For college, Joel looked at schools that had support programs for those with learning differences. He went to his top-choice school, The University of San Francisco. The admission officer there was surprised, in fact, to see the documentation of his dyslexia because his ACT scores were good and well within the average range for admission. Again, the academic therapists and a few sessions with a college entrance exam specialist had enabled him to succeed. Joel is doing very well at college. He has chosen to major in business, with a focus on entrepreneurship and innovation, and minor in environmental studies. These topics not only reflect his major interests, they also lead to professions with significant representation of successful dyslexics. In college, Joel demonstrating a high level of motivation, and he is confidently applying the study skills and strategies ASDEC helped him acquire. When he needs support he is able to reach out for tutoring at no cost from the university support services and he can get accommodations, such as extra time for exams, if necessary.
Joel is shaping his learning experiences to the way he learns best. He has been studying with friends so that he gets the social and verbal exchange that helps him learn. Moreover he is playing to his strengths, such as his computer skills. He is among the very top students in classes that provide computer-based learning approaches. For courses that have heavy writing requirements, he has been reaching out to the university writing center or us so that he can talk through his ideas and improve how he articulates them. We have found that googledocs is a great tool for long-distance tutoring as Joel works on his papers. With googledocs, we can see him draft and refine his papers, while we discuss his writing over the phone.

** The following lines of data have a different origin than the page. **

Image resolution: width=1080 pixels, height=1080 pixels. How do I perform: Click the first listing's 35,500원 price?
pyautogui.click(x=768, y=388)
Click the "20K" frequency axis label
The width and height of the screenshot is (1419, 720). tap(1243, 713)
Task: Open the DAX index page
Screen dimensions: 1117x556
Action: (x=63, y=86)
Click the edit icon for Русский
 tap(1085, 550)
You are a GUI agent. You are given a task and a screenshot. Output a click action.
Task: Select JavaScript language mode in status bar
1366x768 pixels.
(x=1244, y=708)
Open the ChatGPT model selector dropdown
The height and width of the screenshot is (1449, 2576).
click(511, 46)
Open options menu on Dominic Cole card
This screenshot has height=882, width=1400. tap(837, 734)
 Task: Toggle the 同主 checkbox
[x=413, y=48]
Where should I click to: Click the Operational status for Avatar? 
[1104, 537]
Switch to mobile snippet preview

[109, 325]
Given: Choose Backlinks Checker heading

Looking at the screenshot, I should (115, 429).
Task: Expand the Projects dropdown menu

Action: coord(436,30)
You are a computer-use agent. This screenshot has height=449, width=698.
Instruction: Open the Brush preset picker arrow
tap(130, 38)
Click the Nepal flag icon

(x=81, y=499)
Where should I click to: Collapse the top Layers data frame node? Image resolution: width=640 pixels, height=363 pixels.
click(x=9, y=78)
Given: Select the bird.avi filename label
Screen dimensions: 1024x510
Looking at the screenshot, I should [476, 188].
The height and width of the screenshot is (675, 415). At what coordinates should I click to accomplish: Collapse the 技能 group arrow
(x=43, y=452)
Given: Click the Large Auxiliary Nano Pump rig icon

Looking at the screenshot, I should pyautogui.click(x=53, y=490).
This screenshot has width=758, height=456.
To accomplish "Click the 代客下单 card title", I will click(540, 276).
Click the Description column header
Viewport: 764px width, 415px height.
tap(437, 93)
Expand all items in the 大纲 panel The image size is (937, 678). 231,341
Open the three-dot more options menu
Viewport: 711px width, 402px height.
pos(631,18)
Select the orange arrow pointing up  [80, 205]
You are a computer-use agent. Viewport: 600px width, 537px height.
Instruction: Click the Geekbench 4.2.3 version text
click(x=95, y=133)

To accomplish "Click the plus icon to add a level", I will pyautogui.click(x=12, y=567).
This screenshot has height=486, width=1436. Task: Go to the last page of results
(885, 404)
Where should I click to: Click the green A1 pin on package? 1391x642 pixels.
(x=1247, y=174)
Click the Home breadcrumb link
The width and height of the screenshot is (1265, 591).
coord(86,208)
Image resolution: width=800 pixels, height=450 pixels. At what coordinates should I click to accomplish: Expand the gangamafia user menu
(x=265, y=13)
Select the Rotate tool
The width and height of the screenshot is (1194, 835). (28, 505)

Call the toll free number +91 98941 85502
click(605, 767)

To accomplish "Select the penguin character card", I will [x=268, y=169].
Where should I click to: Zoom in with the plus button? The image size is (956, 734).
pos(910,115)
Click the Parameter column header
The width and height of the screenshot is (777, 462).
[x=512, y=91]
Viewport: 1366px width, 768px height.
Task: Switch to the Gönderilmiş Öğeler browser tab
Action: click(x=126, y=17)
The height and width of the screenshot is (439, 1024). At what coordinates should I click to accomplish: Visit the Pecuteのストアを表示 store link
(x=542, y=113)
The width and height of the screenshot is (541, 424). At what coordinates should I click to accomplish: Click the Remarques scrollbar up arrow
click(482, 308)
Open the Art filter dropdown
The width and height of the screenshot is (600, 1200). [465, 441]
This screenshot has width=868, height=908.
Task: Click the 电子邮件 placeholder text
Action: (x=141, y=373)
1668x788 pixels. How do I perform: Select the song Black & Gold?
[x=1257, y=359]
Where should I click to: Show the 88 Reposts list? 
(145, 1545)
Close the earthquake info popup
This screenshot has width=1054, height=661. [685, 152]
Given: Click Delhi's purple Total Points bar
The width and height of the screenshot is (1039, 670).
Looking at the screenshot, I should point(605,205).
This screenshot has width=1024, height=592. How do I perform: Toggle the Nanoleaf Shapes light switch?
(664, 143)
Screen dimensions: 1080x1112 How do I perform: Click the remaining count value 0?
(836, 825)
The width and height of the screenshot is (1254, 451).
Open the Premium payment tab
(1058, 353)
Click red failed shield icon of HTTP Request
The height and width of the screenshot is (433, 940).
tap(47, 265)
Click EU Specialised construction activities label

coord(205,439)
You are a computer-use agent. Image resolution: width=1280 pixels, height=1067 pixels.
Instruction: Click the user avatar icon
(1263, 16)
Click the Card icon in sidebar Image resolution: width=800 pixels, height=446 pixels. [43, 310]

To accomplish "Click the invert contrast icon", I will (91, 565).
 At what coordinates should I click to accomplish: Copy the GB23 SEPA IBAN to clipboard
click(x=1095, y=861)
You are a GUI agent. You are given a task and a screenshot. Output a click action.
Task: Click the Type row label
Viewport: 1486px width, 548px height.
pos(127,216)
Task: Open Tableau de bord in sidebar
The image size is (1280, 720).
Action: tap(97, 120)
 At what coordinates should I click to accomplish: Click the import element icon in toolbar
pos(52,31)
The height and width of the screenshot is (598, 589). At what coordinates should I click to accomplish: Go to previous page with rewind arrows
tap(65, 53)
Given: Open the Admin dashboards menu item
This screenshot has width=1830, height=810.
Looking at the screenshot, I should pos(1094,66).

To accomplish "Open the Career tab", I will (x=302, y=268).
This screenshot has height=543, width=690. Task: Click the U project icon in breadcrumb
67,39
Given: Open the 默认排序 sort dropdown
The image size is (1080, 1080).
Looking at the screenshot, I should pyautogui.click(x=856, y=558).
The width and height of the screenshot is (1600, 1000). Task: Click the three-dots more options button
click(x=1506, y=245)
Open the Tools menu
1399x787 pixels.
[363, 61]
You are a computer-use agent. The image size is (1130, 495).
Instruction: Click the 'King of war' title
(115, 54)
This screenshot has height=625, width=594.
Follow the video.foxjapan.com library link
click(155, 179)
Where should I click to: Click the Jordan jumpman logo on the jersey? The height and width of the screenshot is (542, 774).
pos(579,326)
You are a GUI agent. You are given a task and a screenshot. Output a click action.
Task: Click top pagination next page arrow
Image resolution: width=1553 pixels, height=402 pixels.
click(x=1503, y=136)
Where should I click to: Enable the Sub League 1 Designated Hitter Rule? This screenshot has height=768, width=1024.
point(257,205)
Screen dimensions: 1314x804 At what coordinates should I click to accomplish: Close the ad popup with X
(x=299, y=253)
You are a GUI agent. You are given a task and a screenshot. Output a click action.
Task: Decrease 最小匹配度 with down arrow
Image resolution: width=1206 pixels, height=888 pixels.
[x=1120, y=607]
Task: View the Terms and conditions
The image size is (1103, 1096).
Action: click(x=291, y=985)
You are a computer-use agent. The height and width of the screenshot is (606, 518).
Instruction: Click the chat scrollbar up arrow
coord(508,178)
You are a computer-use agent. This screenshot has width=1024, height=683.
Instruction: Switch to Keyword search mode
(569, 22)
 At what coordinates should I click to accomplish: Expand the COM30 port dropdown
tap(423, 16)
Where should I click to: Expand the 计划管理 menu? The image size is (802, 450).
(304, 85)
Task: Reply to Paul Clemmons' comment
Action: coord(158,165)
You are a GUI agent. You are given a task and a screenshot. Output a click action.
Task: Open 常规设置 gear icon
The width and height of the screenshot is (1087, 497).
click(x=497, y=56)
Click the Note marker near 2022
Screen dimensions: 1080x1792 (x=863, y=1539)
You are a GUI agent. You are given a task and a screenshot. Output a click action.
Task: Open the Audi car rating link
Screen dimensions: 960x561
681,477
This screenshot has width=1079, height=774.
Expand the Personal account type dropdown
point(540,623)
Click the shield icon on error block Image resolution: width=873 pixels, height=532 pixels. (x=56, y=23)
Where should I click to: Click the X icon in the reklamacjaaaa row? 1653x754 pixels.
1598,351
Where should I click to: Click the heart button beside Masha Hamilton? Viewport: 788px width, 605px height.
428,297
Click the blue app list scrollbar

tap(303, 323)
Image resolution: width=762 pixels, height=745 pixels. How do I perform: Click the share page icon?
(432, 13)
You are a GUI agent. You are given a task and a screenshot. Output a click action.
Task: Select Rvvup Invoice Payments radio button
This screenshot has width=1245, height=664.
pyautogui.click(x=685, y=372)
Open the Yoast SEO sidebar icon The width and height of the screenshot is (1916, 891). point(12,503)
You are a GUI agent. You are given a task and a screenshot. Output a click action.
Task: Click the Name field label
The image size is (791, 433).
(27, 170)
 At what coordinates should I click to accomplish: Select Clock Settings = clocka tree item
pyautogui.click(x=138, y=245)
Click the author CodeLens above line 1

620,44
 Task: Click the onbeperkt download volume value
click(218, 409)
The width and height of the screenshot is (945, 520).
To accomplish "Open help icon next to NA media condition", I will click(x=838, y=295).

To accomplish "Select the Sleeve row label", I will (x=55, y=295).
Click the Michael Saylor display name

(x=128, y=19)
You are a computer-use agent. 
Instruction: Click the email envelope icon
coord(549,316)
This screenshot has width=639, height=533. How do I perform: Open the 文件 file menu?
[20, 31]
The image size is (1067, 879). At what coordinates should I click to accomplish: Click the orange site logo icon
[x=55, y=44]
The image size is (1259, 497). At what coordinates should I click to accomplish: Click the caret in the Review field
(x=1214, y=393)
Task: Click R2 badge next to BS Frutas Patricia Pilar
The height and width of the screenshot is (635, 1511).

Joel entered college wanting to do his best, but with some anxiety. He has learned that he can succeed in this independent academic environment. As a result, his dreams have continued to flourish.Without the support ASDEC and the academic therapists provided, Joel’s story would have been a very different one. Instead of seeing himself as “stupid” for the rest of his school years, he is proud his of his skills and achievements. He knows that because of his dyslexia he has some learning challenges in an academic setting, all of which he can manage by applying the right strategies. He also knows that in other ways his “dyslexia is a gift” -- a key message we all received from ASDEC. Like others with dyslexia, Joel is very creative and has insights many of us miss. In addition, he has advanced capabilities in pattern recognition and spatial awareness, skills that helped him become an excellent, artistic photographer. With ASDEC’s support, Joel has fostered the capabilities, confidence and desire to learn that we had seen in him as a young boy. We could not be more grateful.